Dally has been making music and producing albums for a bit over ten years. His projects include Jeane, a garage proto-punk band; the dreamy, alternative band Greenfield; and his earliest project, The Skins, a temperamental grunge duo. Throughout then and now, he has also produced a montage of synth soundscapes. His reverberate voice makes an appearance at times in these as it does in memotape, a double-sided digital album. On this particular album, his vocals are strangely evocative, reminiscent of English singer/songwriter King Krule—if Krule was listened to at 33 beats per minute. Some tracks are interjected with trumpets and others with synth-percussion, brass, and other sounds that play on emotion.
This digital album differs greatly from the sound of Jeane, a standard 4-piece, guitar, vocals, bass, and drums troupe that you would expect to watch in a dive. Here, Dally’s vocals are an unrefined version of what we hear in his newer work. Despite its similarity to ’90s garage punk, the band’s tunes are intricated with different layers emerging throughout. This music-project varies slightly from Greenfield, which seems to be a calmer offshoot ofJeane—a sort of dazed 1950s rockabilly. The Skins induce a more melancholic and pensive mood, perfect for Vancouver’s rainy days.
Dally’s projects are not limited to creating and producing music. Between 2016 and 2018 he hosted his own radio show via 8 Ball Radio titled “All Types of Dances.” Similar to his other projects, it was complex and contrasted from what was already out there.

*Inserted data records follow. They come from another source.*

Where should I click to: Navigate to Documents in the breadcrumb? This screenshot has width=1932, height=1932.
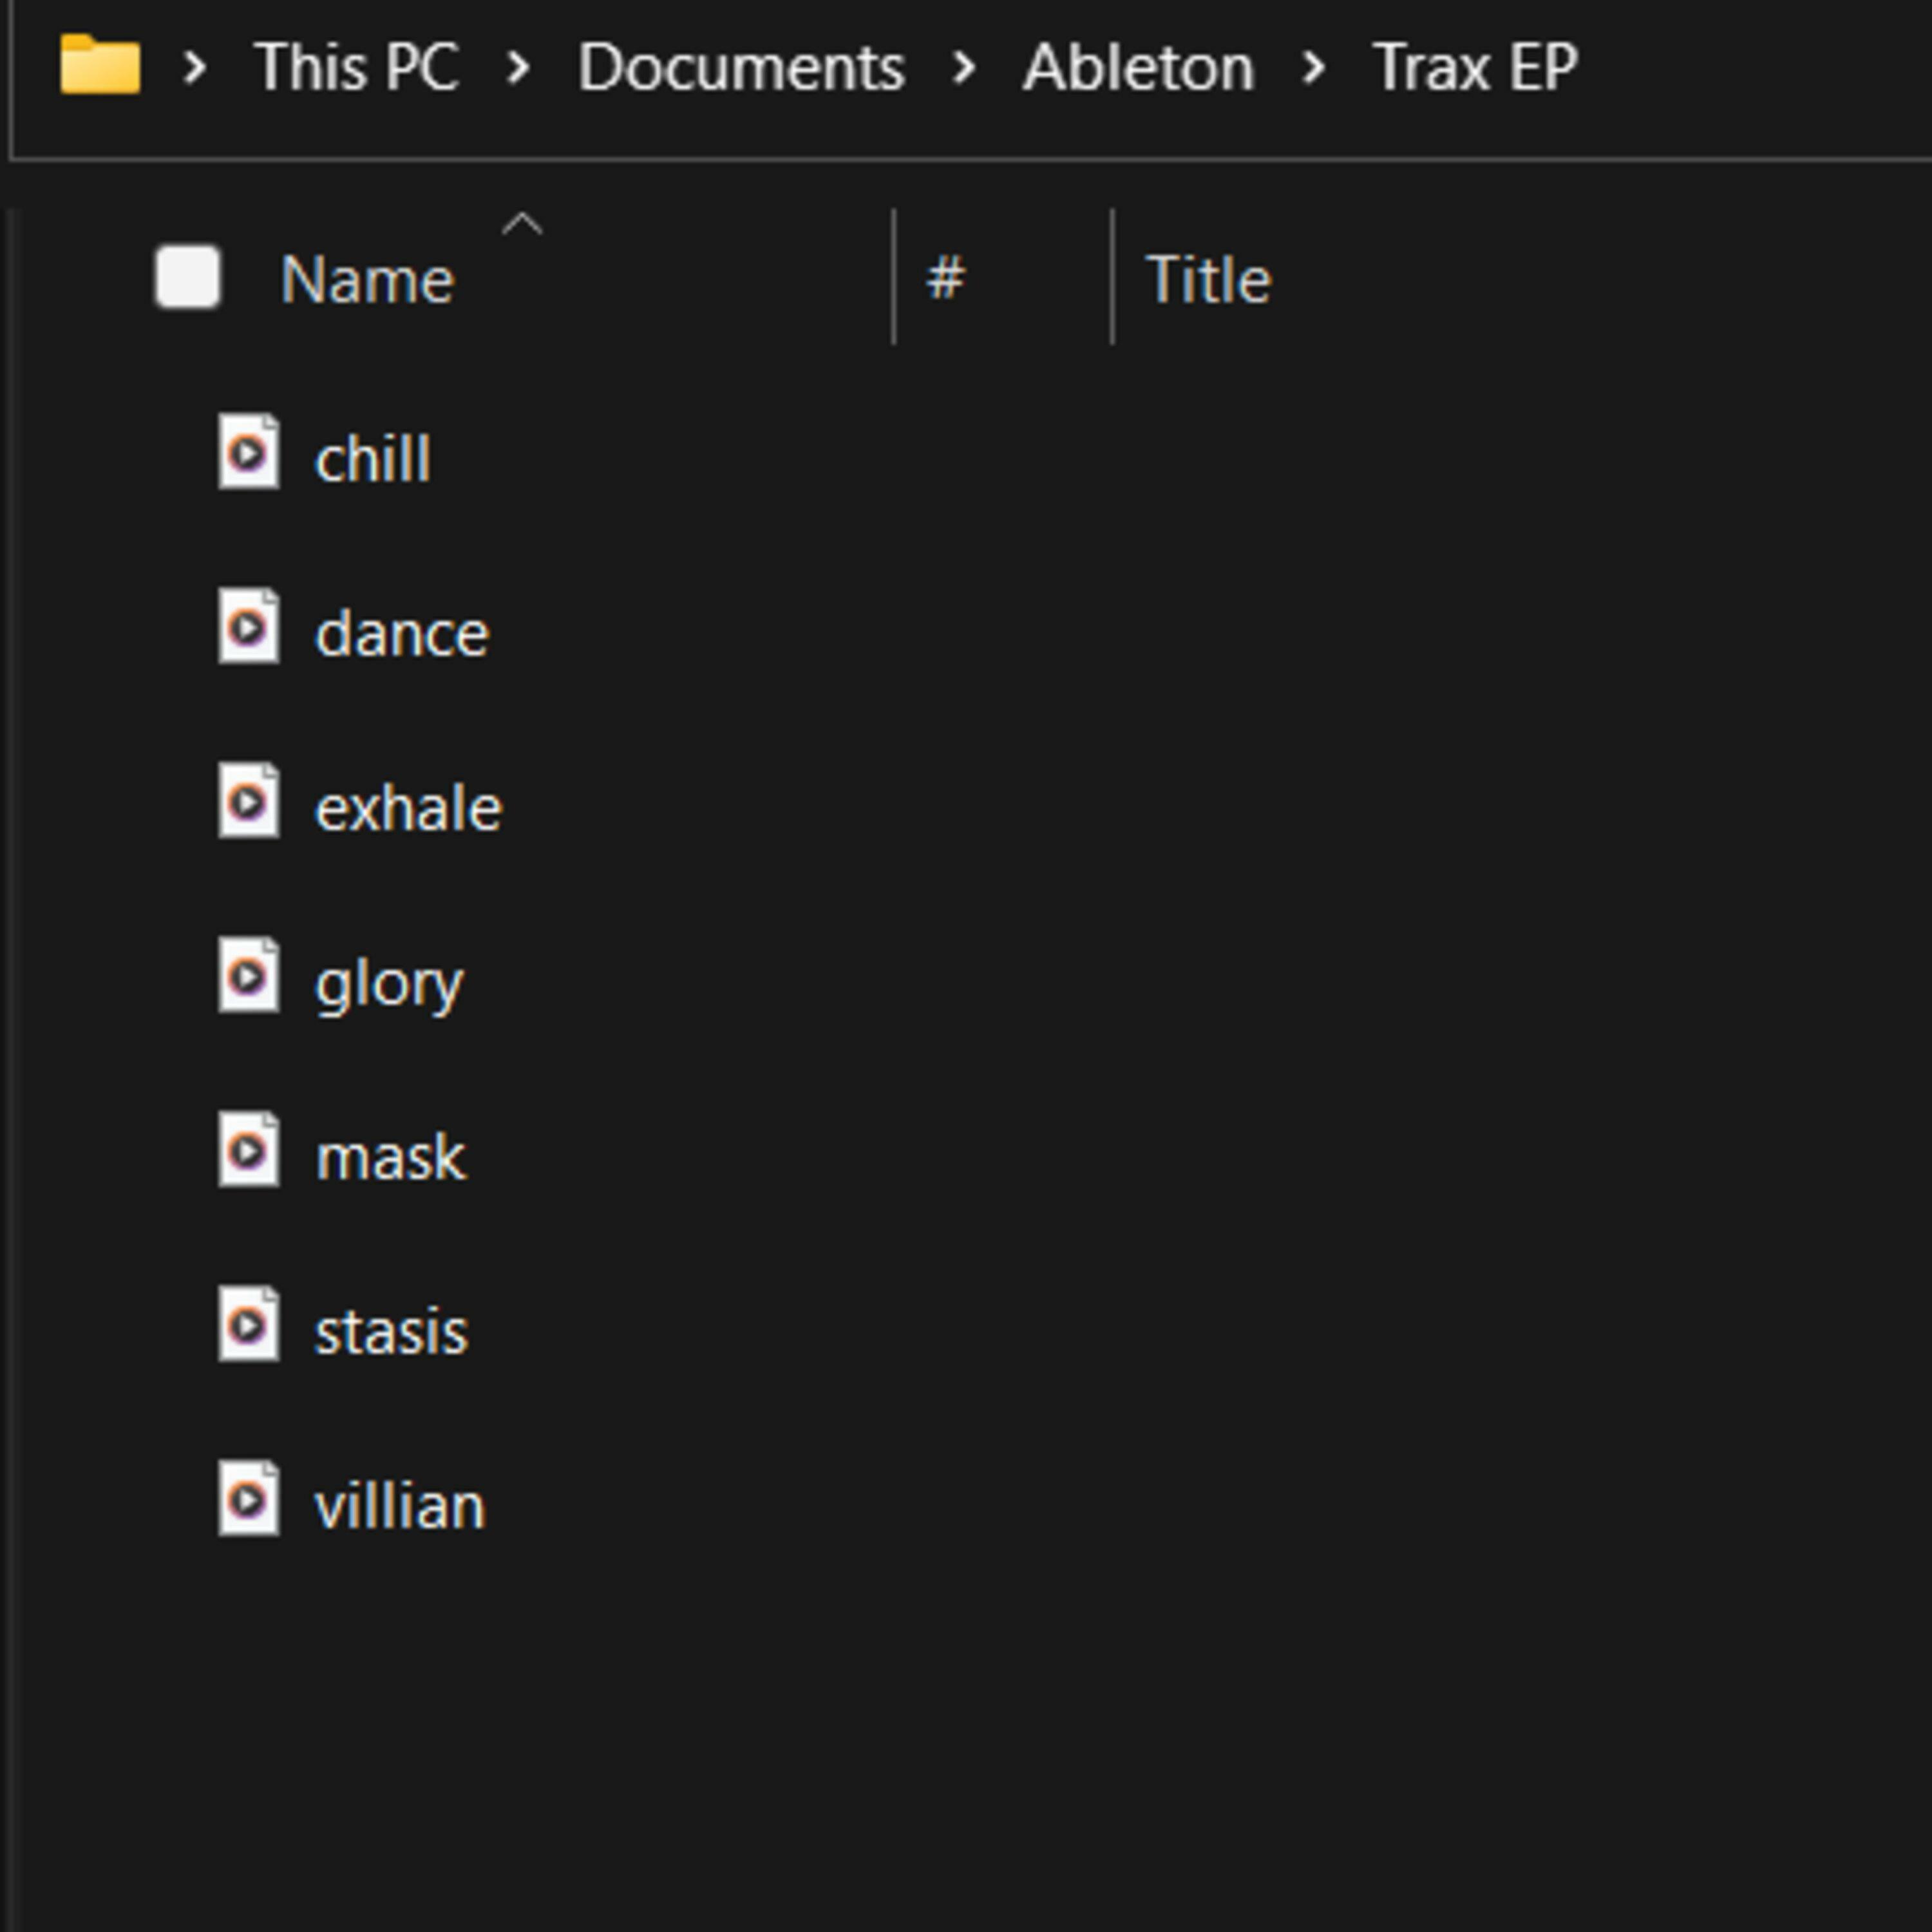pyautogui.click(x=741, y=68)
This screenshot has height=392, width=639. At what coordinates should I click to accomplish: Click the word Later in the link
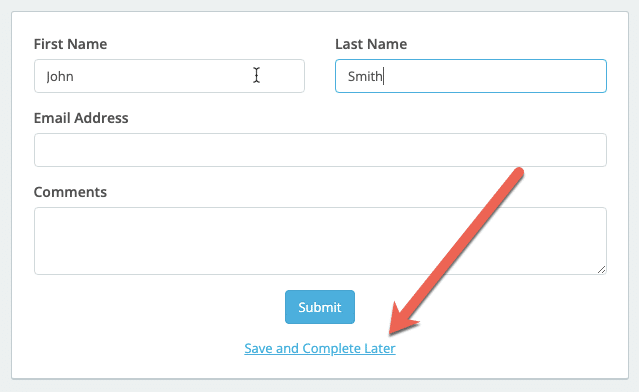tap(380, 348)
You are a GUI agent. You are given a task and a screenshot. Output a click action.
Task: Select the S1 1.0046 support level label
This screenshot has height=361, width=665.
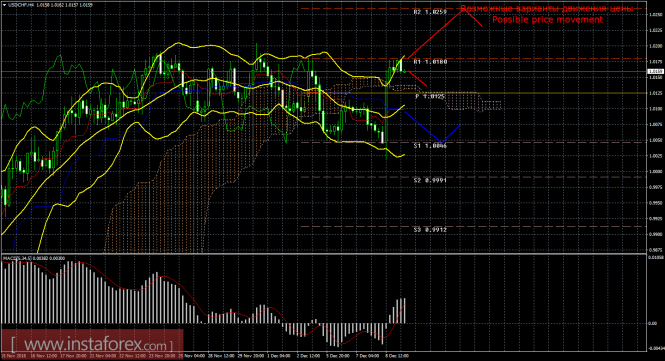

The program mixes a hodgepodge of tunes as well as explores music from a philosophical and historical context. The show did not so much operate as an easy-listening FM that you leave on while peeling potatoes, but instead probed thoughts that elevated this art medium. Its thirty-three episodes have been archived and can be listened to through Dally’s website.
On October 20, Dally released a fourteen-minute YouTube video. In it, he unravels the history that each of his current project’s tracks were built on; his new album is titled Vagrant Vistas. He resolves the different intricacies of this work, the by-product of which he explains as the “dances of language and history.” Two of the songs on his new album were inspired by the passing of the legendary John Prine. One of these two songs, “Kimmy Rolla,” is described by Dally as a “funeral parade,” and it is the last track on the collection. After listening to Dally’s reflection of how this collection of songs came to be, it makes me yearn for verbal recounts of all his previous work. Similar to Dally, I wrote an article regarding Kurt Vile’s ode to John Prine.
Despite Dally being the mastermind behind a plethora of projects, photos of himself on the internet are sparse. He is often masked behind graphics, a distant photograph, or radio-show microphone. I can appreciate an artist who is not caught up in their aesthetic nor social media, instead projecting their art to the world. This makes it feel more genuine, like the art was created for the sake of creating art, as opposed to being an accessory to the individual’s image. Dally’s mysterious demeanor lured me to pursue who this creative was—although it simultaneously created a sort of firewall preventing me from doing just that. Dally’s new album, Vagrant Vista, was released November 13—why not have a listen to this Delphic artist?